The code is exploitable, and not just by an evil oper but by users as well. All one needs to do is get you to join #$q (which is a valid channel name) to be able to make you quit IRC (/q is a /quit default alias, or at least something a lot of users have installed).
Not true. $q doesn't execute quit anymore. A regular user could exploit this to reveal information about variables, for example: #$+(%password) and if your nickserv password is in the variable %password, then it becomes visible. A regular user could exploit this issue if $decode or some other decoding mechanism (that doesn't return any comma or whitespace) is present: #$($decode(...))
Furthermore, a regular user could exploit this to find out $version, if CTCP is blocked, as displayed many times before. For earlier versions of mIRC, it may be possible to trigger an $asctime buffer overflow exploit on some networks if their CHANLEN is large enough (though I don't know enough about this to be sure). Under very rare occasions it may be possible to use $read to trigger a recursive situation where an exploit may eventually be triggered. Due to lack of interest, I haven't explored this situation.

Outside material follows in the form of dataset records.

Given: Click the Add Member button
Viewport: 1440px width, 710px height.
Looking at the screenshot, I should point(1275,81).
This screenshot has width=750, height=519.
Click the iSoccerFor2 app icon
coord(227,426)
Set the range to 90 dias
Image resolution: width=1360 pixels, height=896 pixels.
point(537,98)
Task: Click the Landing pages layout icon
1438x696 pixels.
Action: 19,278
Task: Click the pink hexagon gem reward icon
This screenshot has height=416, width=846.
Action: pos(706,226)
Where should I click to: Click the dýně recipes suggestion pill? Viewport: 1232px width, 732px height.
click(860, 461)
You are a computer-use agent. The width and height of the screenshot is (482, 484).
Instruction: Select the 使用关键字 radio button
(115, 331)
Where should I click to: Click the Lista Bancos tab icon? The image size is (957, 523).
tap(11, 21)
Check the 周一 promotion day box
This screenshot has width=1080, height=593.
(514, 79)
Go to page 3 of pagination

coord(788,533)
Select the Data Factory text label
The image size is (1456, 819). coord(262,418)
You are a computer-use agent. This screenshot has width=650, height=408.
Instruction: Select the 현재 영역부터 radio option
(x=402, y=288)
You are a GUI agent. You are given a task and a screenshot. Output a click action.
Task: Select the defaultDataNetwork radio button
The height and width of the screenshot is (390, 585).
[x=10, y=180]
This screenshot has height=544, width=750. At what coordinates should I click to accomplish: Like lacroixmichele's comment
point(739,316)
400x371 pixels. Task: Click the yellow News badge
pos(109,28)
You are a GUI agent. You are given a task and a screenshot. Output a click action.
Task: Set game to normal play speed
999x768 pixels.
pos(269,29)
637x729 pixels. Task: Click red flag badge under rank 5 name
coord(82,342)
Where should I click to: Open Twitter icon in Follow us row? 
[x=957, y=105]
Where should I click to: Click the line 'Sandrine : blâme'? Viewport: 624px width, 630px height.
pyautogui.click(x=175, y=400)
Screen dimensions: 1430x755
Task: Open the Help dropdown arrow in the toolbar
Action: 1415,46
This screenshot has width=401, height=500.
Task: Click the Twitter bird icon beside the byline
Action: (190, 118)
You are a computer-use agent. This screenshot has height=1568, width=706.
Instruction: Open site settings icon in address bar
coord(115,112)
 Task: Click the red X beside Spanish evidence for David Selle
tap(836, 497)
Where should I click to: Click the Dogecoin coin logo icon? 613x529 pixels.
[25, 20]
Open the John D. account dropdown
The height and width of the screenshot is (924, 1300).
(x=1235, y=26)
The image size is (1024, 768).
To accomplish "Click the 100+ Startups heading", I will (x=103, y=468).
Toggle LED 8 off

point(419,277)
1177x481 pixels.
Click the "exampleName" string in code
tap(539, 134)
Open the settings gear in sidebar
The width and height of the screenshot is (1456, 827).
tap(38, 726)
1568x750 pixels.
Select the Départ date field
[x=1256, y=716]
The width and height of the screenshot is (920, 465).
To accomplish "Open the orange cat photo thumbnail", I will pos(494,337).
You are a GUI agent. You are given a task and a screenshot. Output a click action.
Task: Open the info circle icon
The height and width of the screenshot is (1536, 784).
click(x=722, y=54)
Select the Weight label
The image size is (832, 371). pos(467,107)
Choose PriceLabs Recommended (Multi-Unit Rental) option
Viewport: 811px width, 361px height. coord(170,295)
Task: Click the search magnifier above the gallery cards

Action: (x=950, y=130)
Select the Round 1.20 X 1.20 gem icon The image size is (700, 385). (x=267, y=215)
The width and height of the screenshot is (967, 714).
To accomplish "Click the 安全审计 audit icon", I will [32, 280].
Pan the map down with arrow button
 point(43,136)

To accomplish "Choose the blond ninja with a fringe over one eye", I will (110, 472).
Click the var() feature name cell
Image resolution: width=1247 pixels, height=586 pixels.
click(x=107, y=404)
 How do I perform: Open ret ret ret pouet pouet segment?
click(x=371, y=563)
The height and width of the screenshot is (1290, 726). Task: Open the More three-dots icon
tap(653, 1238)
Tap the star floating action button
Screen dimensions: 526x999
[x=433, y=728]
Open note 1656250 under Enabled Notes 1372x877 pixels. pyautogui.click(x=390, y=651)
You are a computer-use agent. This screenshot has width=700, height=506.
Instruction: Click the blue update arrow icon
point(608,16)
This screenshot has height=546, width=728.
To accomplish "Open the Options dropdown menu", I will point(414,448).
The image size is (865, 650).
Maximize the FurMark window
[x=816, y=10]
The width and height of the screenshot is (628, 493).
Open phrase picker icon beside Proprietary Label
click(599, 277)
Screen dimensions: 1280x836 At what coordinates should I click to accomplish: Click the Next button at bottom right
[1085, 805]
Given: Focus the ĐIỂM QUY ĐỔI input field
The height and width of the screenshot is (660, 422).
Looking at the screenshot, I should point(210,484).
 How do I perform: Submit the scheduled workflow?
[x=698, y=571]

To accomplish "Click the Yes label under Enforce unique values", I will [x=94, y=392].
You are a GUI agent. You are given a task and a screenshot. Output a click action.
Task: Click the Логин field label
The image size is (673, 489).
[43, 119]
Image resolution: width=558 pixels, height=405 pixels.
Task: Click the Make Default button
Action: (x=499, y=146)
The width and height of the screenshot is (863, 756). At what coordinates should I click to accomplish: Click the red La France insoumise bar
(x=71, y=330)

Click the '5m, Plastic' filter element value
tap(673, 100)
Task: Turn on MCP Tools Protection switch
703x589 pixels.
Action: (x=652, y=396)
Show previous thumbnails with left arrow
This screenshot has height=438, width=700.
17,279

It may not be possible to cram $findfile in there (main issue being that commas are treated as channel delimiters) but apart from the fact that a less serious exploit is still an exploit, you don't want to make assumptions about the attacker's creativity.
It's possible to cram a $findfile in there, but the IRCd wouldn't be standard. Nonetheless, it's possible and the network admin are the people who decide what IRCd they run. An IRC network administrator could exploit it to the point where they don't need $decode (because they can be creative and manipulate an IRCd so they can use commas in channel names) and there is no limit on channel name length. This is possible:
; a space, escaped for ease of writing the following string
var %s = $!chr(32)
; remove the spacing from "write C:\file.mrc on 1:TEXT:eval *:*: $2-"
var %command = $!+(write,%s,C:\file.mrc,%s,on,%s,1:TEXT:eval,%s,%*:*:,%s,$2-)
The client would then be forced to join #$findfile($mircdir,*.*,1,1,
%command) where
%command has been expanded to the evaluation provided above. The system would then be successfully compromised, with less than 100 lines of mIRC code to simulate a server that forces every user to join the channel. Social engineering could be used to convince people to join the exploit server:
Your server was spammed by irc.pwnt.you.org
edit: perhaps Khaled could add to his todo list: block script execution for #$findfile -- no sane scripter would use #$findfile(...) and this would provide just that little bit more security.
edit #2: It may also be possible for a user to exploit this issue if they're very desperate and they know how to cause DNS cache pollution. They'd have to have a specific target, and know their IP address at the very least.
edit #3: In order to "refrain from any comments if you think people did stupid or non logical things", as suggested by one of the forum moderators, I won't be pointing out any vulnerable or "stupid" code in the future. I hope that makes whoever was upset by my constructive criticism happy.